Work required
Rewrite the entries from the line containing "Click the bold Husky IVO 350R intro sentence" up to and including the line containing "click(280, 19)" as a Markdown table with the columns Row and Line, giving each line a row number and omitting blank lines and pictures.

***** Records for the exercise

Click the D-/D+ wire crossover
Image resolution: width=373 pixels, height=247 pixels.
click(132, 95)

**********
***** Records for the exercise

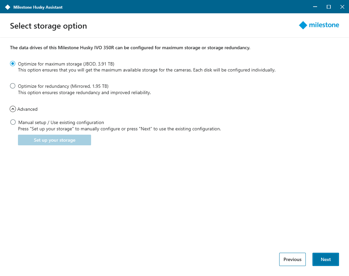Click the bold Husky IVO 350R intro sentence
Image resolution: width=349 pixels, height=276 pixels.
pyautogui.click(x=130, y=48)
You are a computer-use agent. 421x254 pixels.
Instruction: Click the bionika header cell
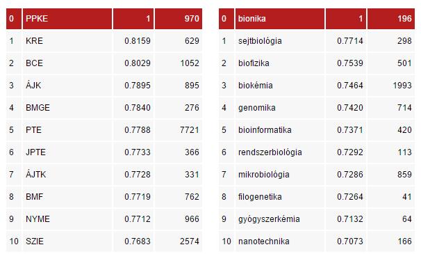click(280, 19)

**********
***** Records for the exercise

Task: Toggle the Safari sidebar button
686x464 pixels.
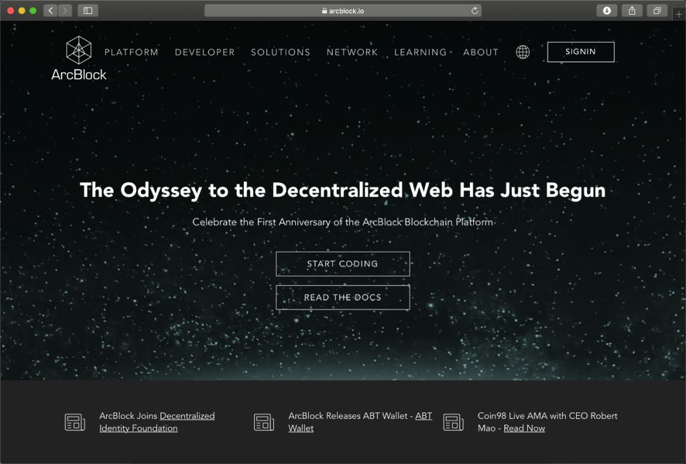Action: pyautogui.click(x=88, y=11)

**********

Solved exercise
| Row | Line |
|---|---|
| 1 | Click the bold Husky IVO 350R intro sentence |
| 2 | Image resolution: width=349 pixels, height=276 pixels. |
| 3 | pyautogui.click(x=130, y=48) |
| 4 | You are a computer-use agent. 421x254 pixels. |
| 5 | Instruction: Click the bionika header cell |
| 6 | click(280, 19) |